Strategies that help retain clients


Strengthen the engagement: Employ a range of channels to keep in touch:


  • Keep in touch frequently through emails and/or text messages to let clients know about new services and products, specials, and holiday promotions.
  • Ask questions through social media channels to show interest in client concerns.
  • Maintain a blog to provide information on trends and industry research.
  • Be available to clients for questions or information even after their appointment is over.
  • Take customer complaints seriously, using them as a learning experience to change something that might be an issue for other clients, too.

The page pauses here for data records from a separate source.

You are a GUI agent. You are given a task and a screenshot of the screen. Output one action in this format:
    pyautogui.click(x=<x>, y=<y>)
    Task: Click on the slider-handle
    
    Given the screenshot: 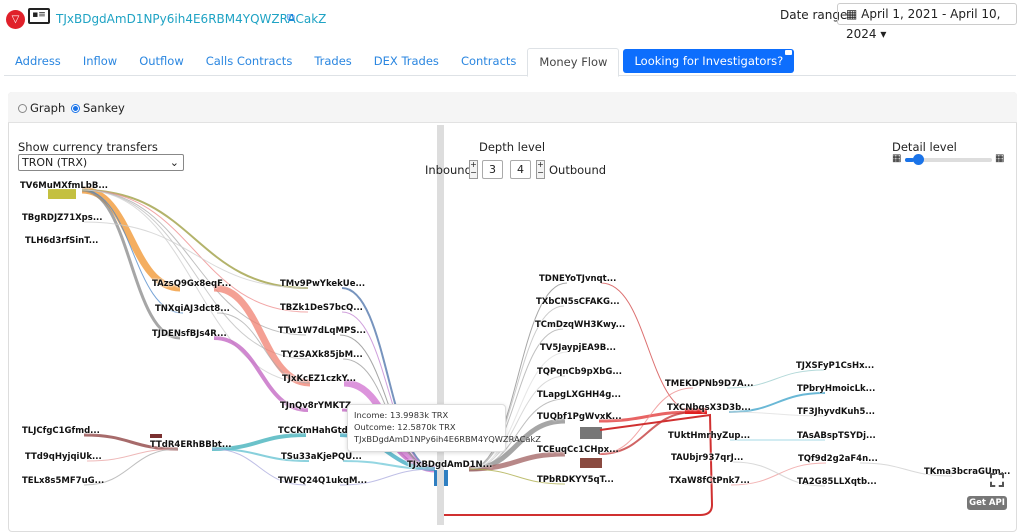 What is the action you would take?
    pyautogui.click(x=918, y=160)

Build trust: Let clients know exactly what they are paying for and the results they can expect. If a client describes an issue they are having and requests a service you do not believe will provide desired results, let them know.  Your transparency tells clients you have their best interests at heart.


Reward client loyalty: Create a loyalty program that provides clients with gifts, products, or discounts as they achieve different levels of participation with your business. Your program can be based around something as simple as a punch card or a credit card-style loyalty card. Track clients’ loyalty through a software program that integrates with your website so that clients can log in and check their points.

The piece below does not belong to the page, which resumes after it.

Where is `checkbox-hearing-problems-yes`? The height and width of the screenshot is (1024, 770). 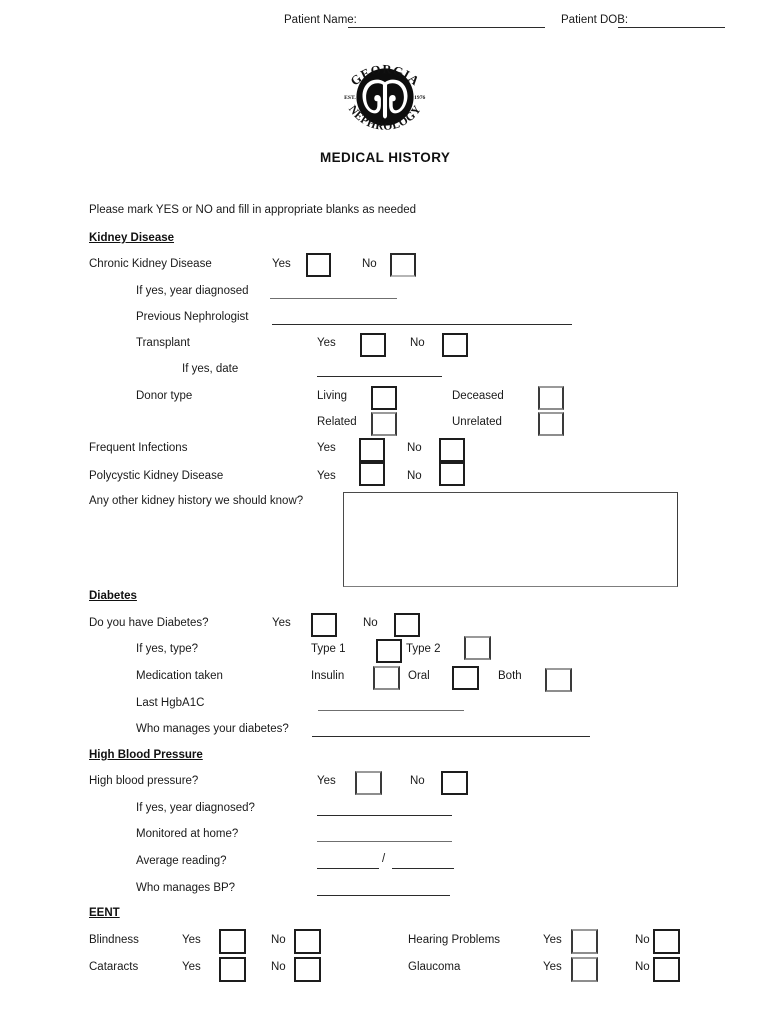
checkbox-hearing-problems-yes is located at coordinates (584, 942).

Be flexible: Clients appreciate it when you offer to come in early or stay late on occasion to accommodate their schedule. While you may not want to make a regular habit of doing so, being flexible shows a client that you care about their business.


Make clients feel special: Add that personal touch to client relationships in several ways. For example, reach out to a client when a new product comes on the market you think they would enjoy. Acknowledge a special occasion, such as a birthday or anniversary, with a note or even have a glass of champagne waiting for them. If a client has booked a skin treatment for a special event, provide a product sample to ensure the treatment lasts through the event.  If your client mentions a product or treatment, research information and email or text it to them with your thoughts on its value.


Show gratitude: Clients will not forget something as simple as a thank-you note or text conveying how much you value their business.


Do not stop marketing to gain new clients. But make keeping loyal ones your priority.


[1] Saleh, Khalid, “Customer Acquisition Vs Retention Costs – Statistics and Trend,” Invesp, February 23, 2024.

[2] Rizvi, Jia, “Don’t Spend 5 Times More Attracting New Customers, Nurture the Existing Ones,” Forbes, September 12, 2018.